Directions for this task ->
Retype every line of the material below word for word, leaving out the pictures.

□ □ □ □ □ □ □

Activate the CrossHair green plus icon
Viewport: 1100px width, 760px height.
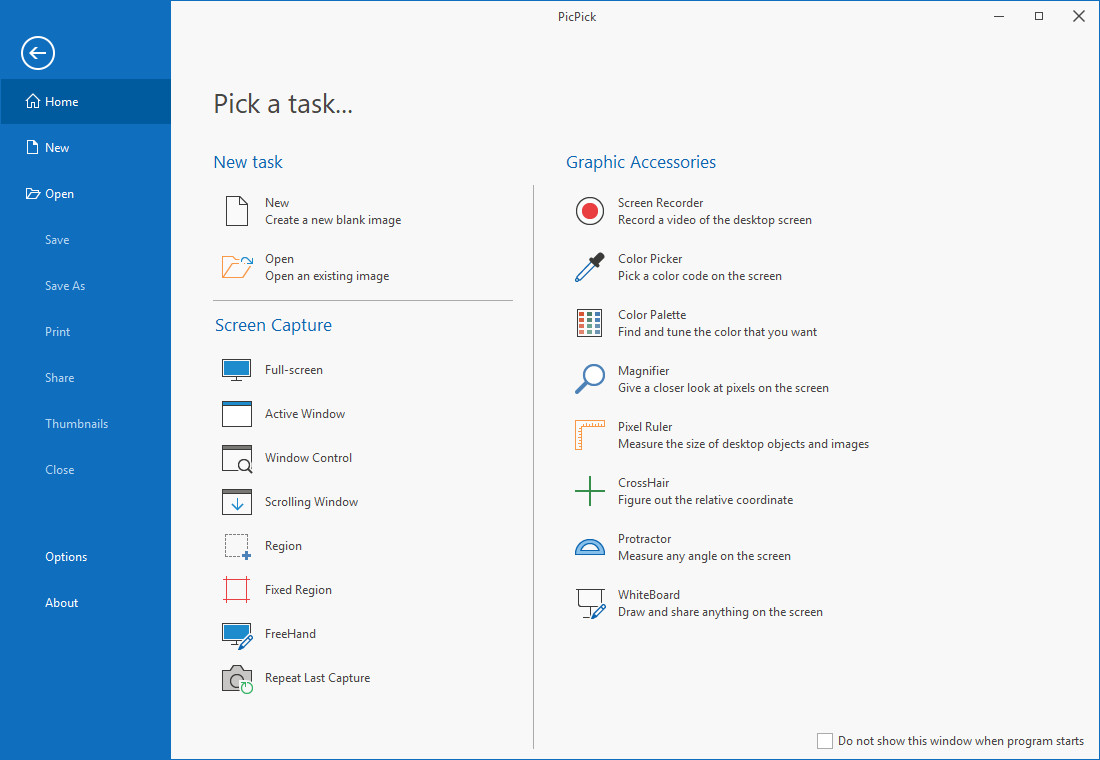coord(590,491)
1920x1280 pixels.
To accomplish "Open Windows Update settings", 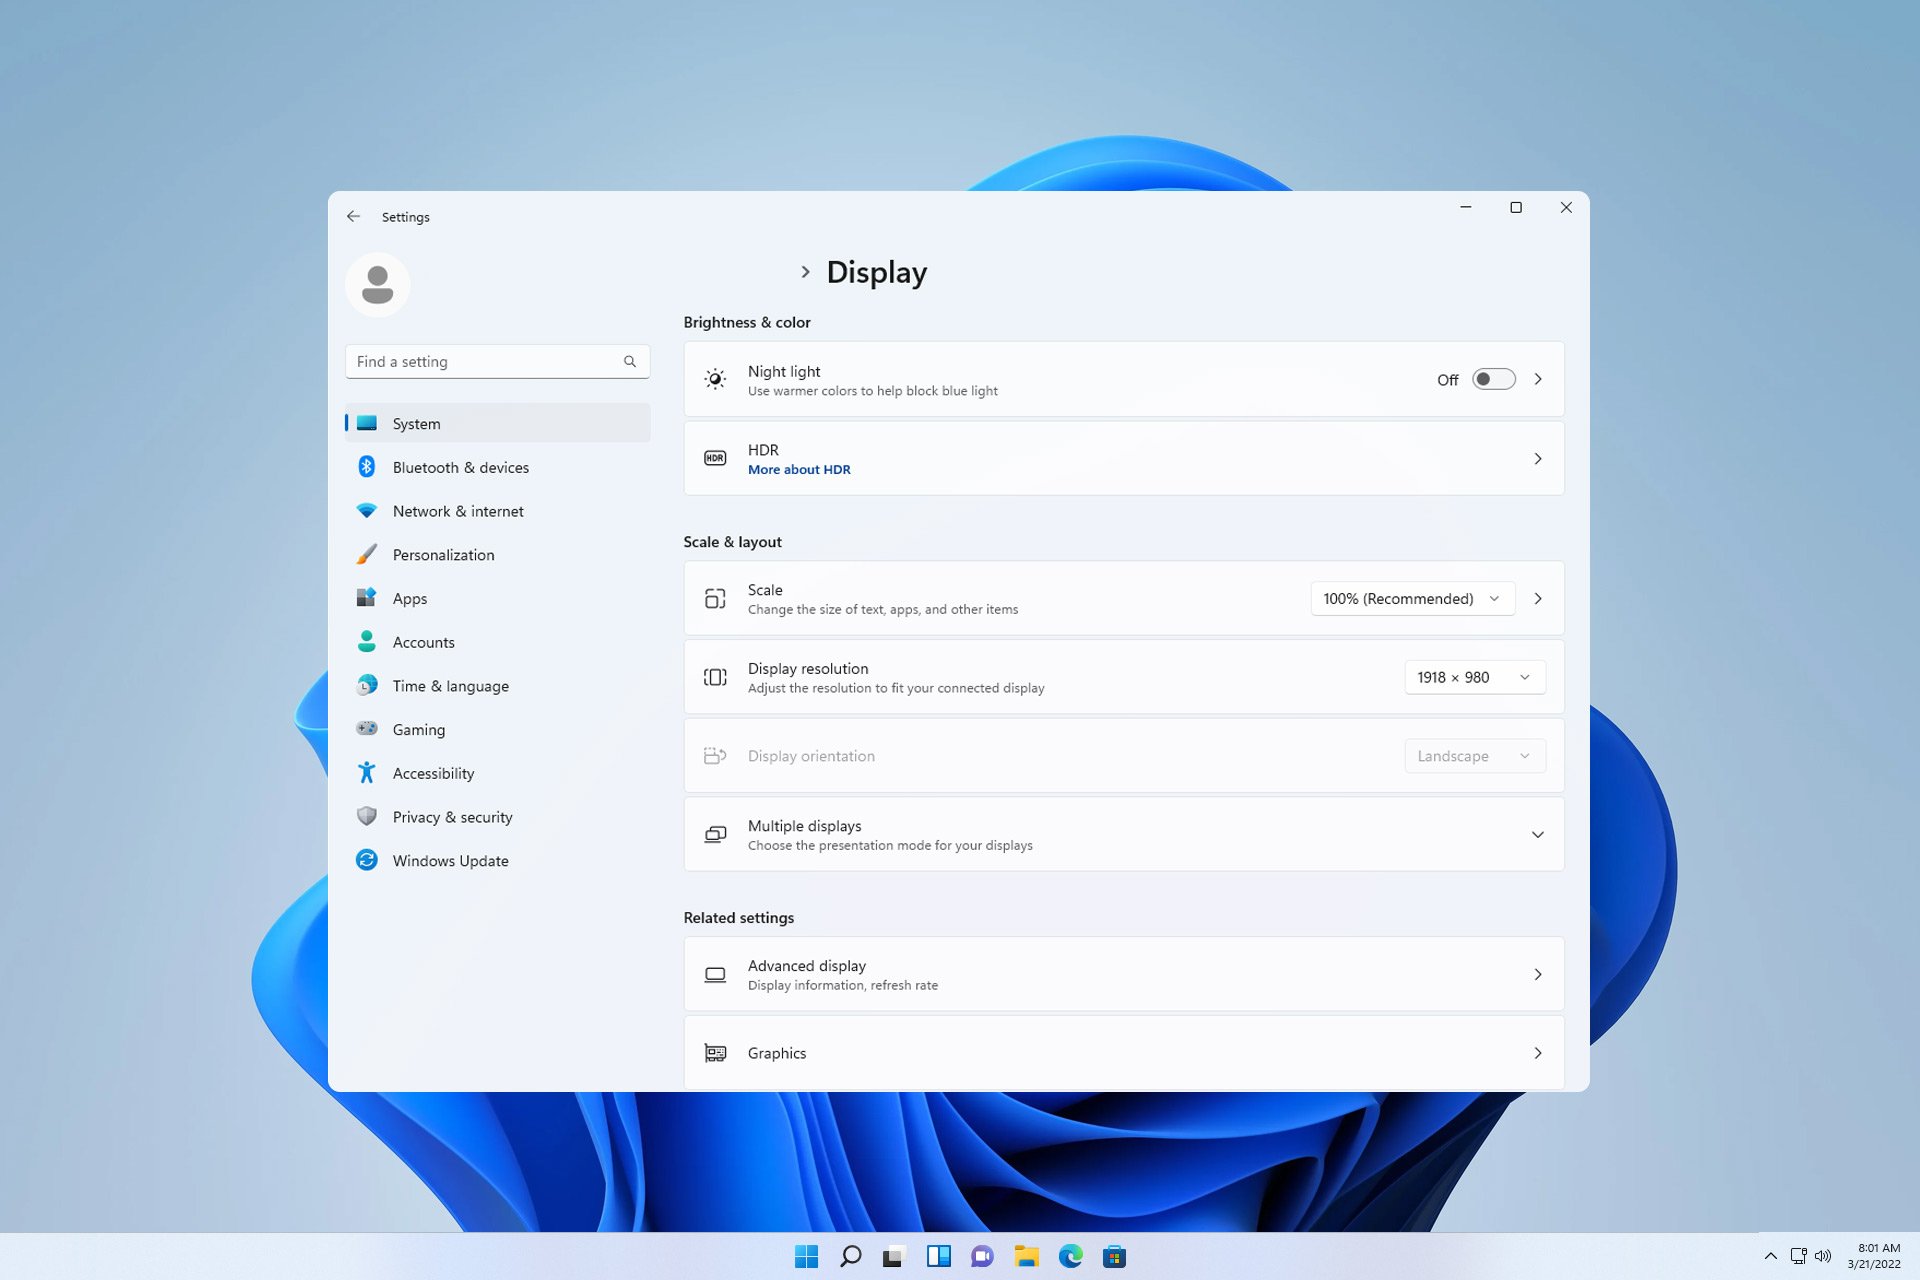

□ □ □ □ □ □ □

Output of the exercise ->
Activate the CrossHair green plus icon
Viewport: 1100px width, 760px height.
coord(590,491)
1920x1280 pixels.
To accomplish "Open Windows Update settings", 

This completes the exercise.